Stephen Joseph: trained as a nurse with a Masters in Nursing Science and a Postgraduate diploma in mental health. He researches mental health, with particular interest in Black & Ethnic Minority (BME) community experiences with mental health services in the United Kingdom. Stephen coordinates The Hope Project, a drop in service for mental health service users in a South West London Borough. His research publications include factors that precipitate patients violence in hospital settings. Other interests include conducting research into promoting wellbeing issues relating to African children of diaspora parentage, foster care, domestic violence, protection of children from abuse and psychosocial model of care. His current doctorate foray explores the tension between care and control in mental health services from the African and Caribbean service user perspective.
Eze Ihenacho: is an Approved Mental Health Professional,
currently works at Barnet, Enfield and Haringey Mental Health NHS Trust.
He is a Broadcaster and an Author of many books including his latest publication ‘Our World in Metaphors: Driven By the Truth.’
Prince Ihenacho believes that all the problems humanity has faced and continues to face is directly linked to the fact that, human beings adopted lies instead of the truth in formulating the foundation of their existence in the rented world all must vacate as tenants. He queries ‘How a driver can locate their destination if they are confused about where they began their journey and their current location’ (Ihenacho 2017.) He affirms that, in the absence of the singular truth, lies which are plural take hold and theories which cause confusion in the mind set in. This is the reason he boldly states that human beings especially, leaders of this world are confused and points at the state of the world as proof of his claims. Prince Ihenacho makes it clearer when he says ‘As important as the root is to a tree, the foundation to a house so, is the source and root of humanity to every child.’

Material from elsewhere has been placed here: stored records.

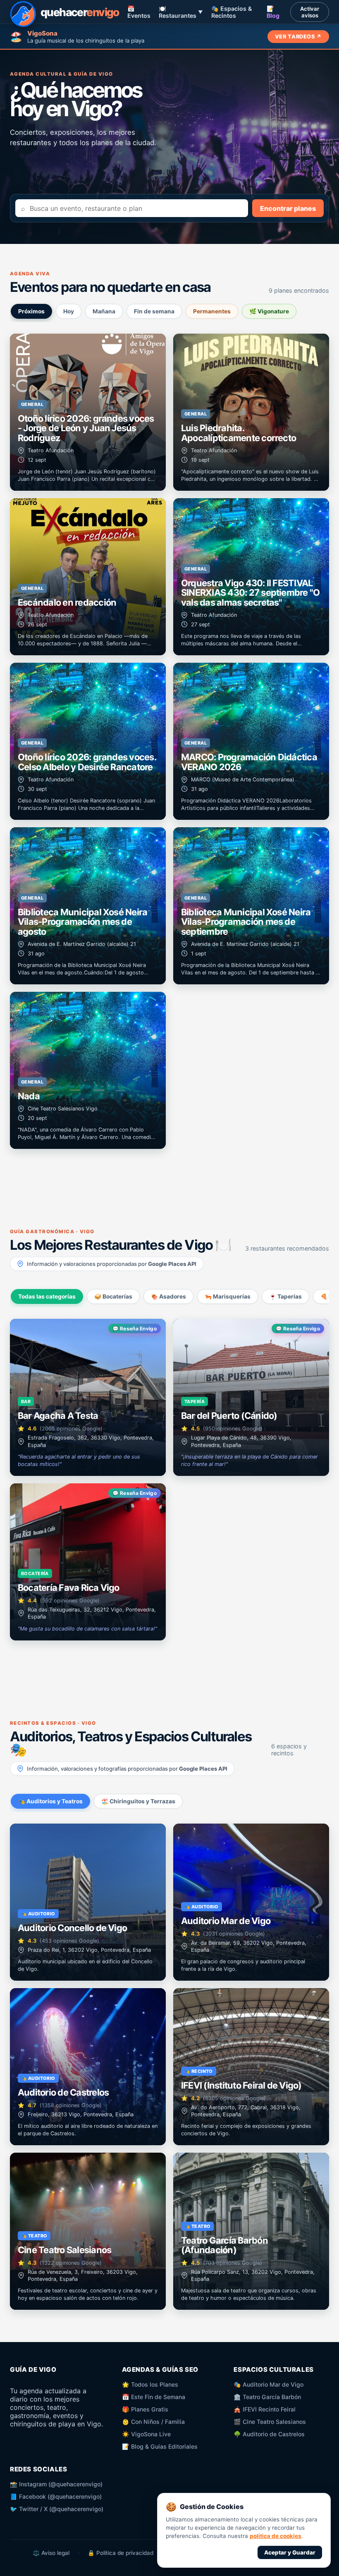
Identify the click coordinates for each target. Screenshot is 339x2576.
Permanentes (212, 311)
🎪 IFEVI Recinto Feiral (265, 2409)
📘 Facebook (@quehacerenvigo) (56, 2496)
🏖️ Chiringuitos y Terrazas (138, 1801)
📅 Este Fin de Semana (153, 2396)
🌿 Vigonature (269, 311)
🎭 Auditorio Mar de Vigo (268, 2384)
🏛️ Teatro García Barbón (267, 2396)
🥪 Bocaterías (113, 1296)
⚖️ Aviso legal (51, 2553)
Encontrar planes (288, 208)
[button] (88, 412)
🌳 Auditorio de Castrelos (269, 2434)
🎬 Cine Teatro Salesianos (270, 2421)
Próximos (31, 311)
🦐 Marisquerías (228, 1296)
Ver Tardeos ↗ (298, 36)
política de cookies (275, 2536)
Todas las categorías (47, 1296)
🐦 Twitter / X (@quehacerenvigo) (56, 2508)
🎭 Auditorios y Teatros (50, 1801)
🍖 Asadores (168, 1296)
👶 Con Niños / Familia (153, 2421)
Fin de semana (154, 311)
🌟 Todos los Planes (150, 2384)
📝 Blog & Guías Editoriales (160, 2446)
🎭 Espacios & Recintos (231, 12)
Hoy (68, 311)
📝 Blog (273, 12)
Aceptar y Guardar (289, 2552)
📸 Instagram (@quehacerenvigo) (56, 2484)
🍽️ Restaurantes (181, 12)
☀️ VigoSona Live (146, 2434)
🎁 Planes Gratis (145, 2409)
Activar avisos (309, 12)
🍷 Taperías (285, 1296)
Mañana (104, 311)
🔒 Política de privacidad (120, 2553)
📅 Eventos (138, 12)
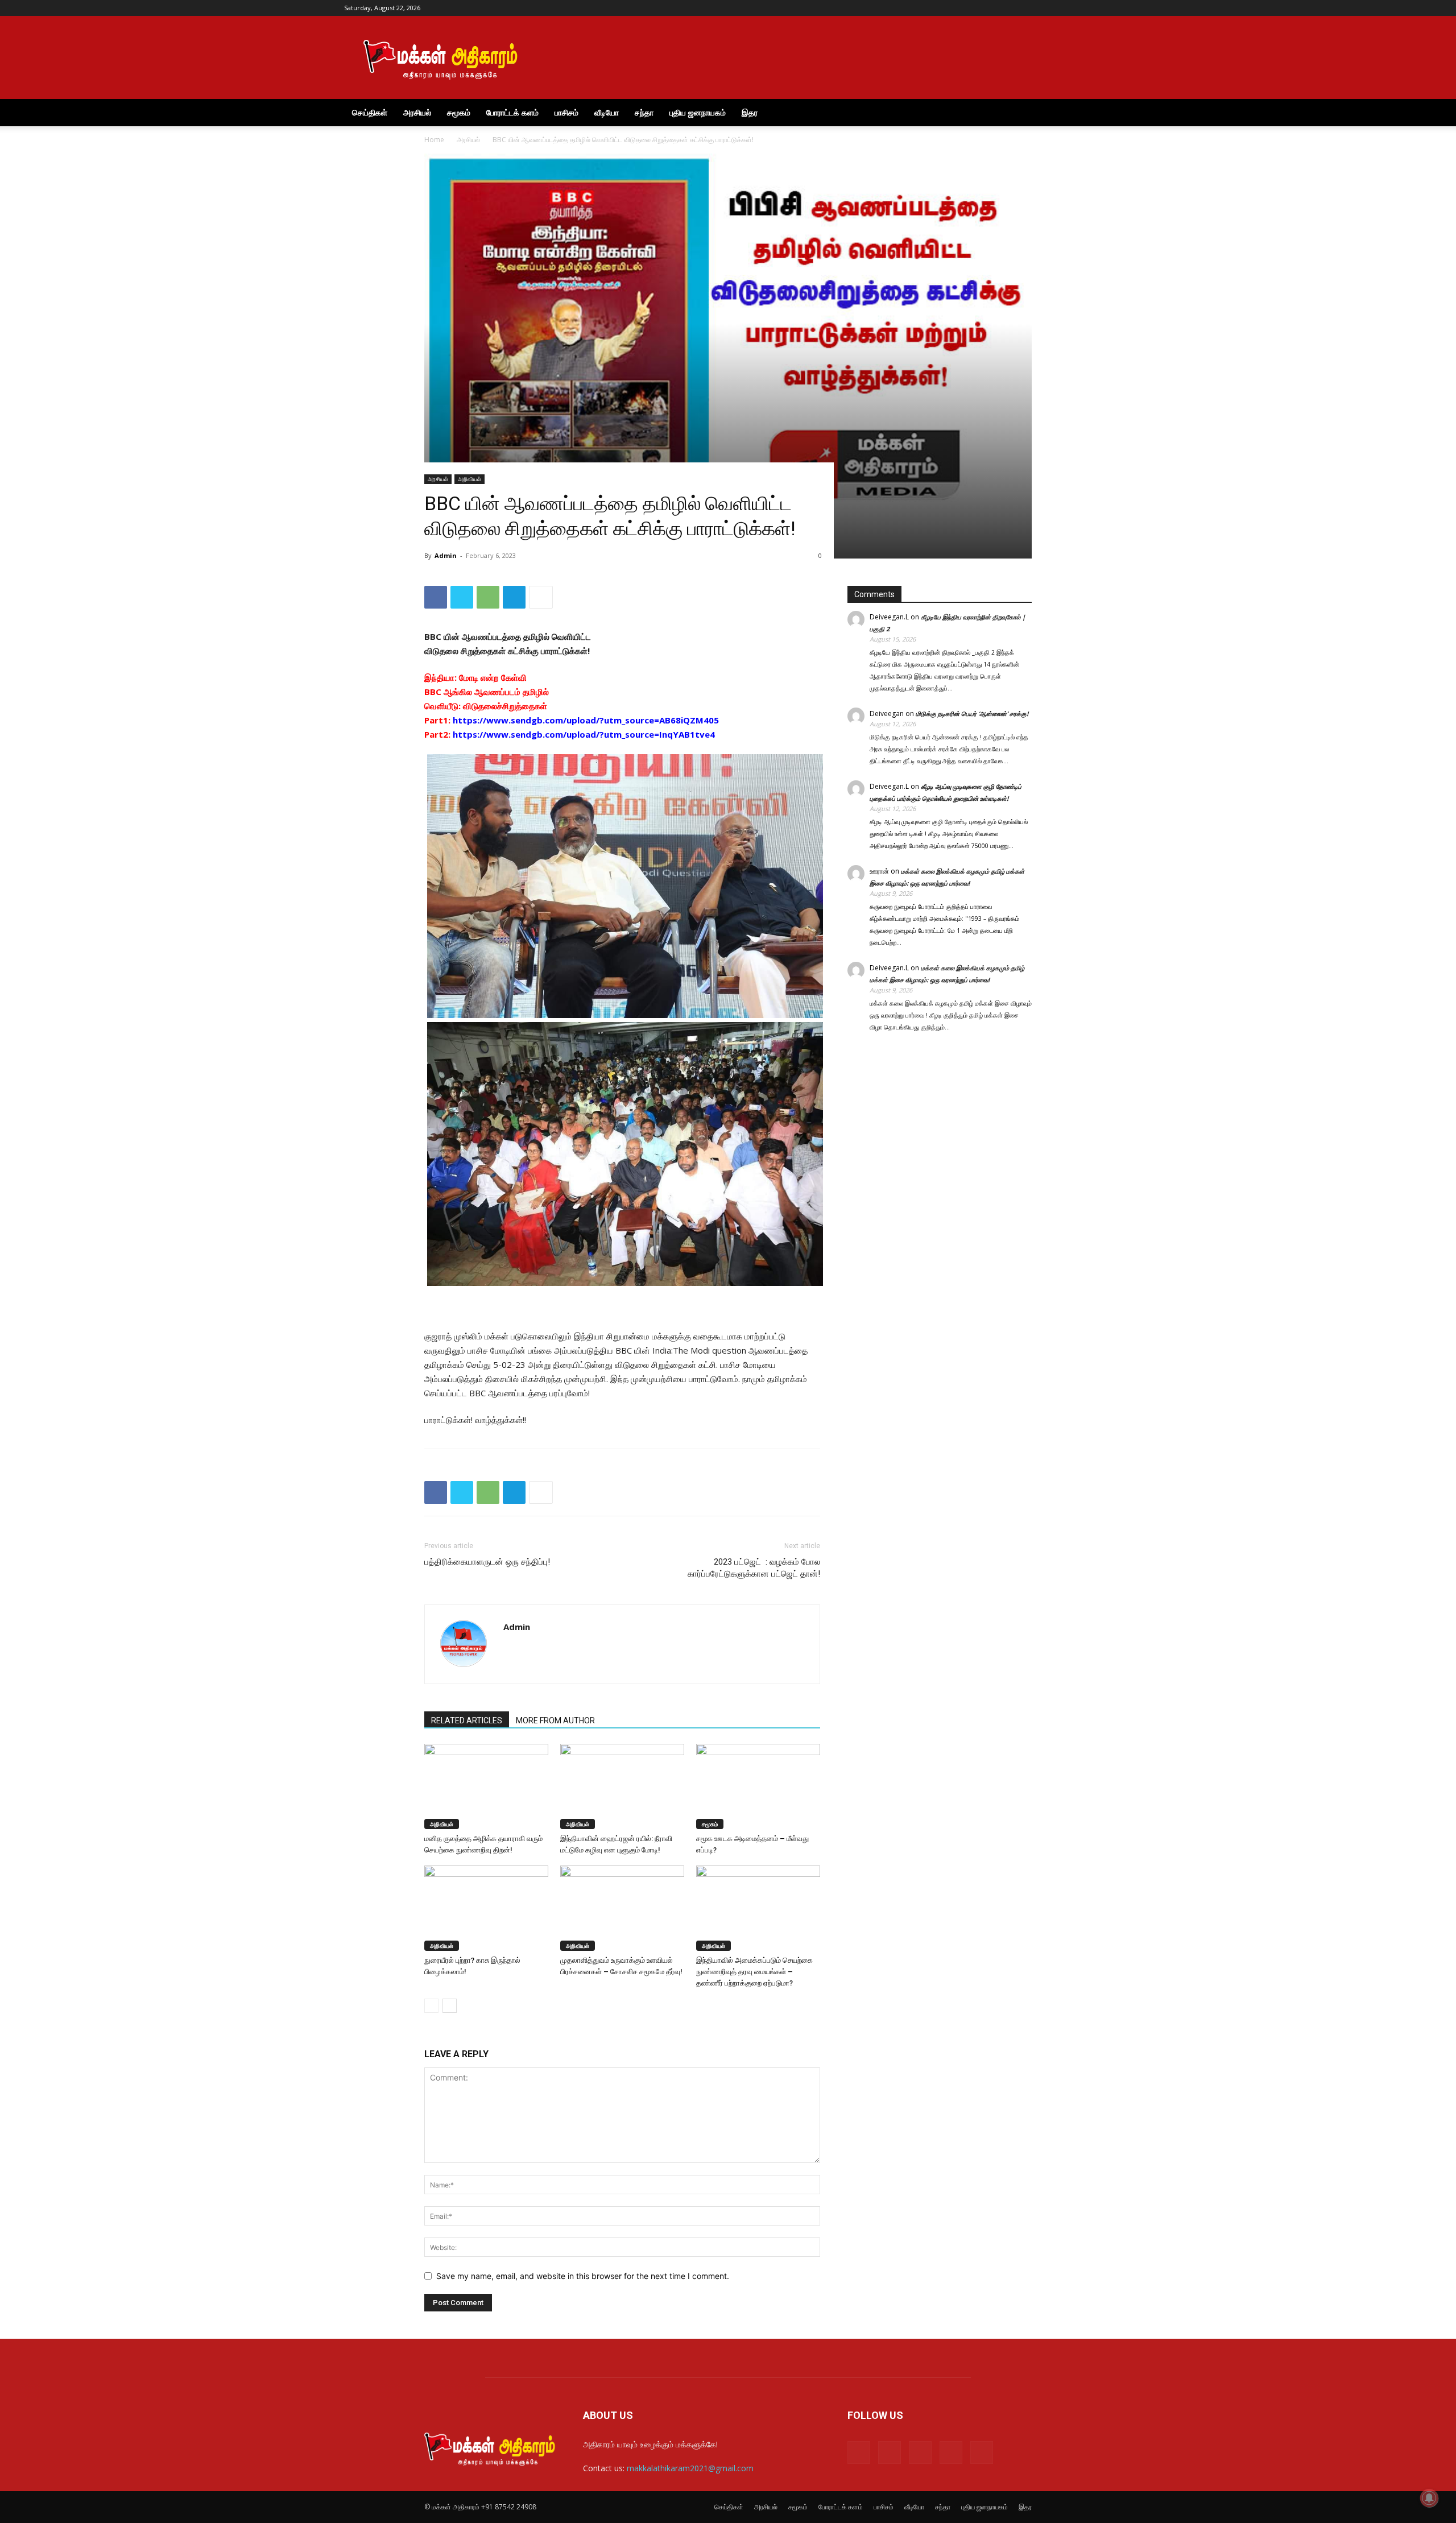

Our Chosen Charity: Julian Campbell Foundation:
provides hands-on support to families through the training of mentors, trains teachers to identify young people who are exhibiting mild forms of mental health difficulty. The foundation also conducts drama workshops in schools, which provides a fun and light-hearted way to send an important lesson and message to young children, showing them how to identify and manage stress, anxiety, and depression in themselves and others.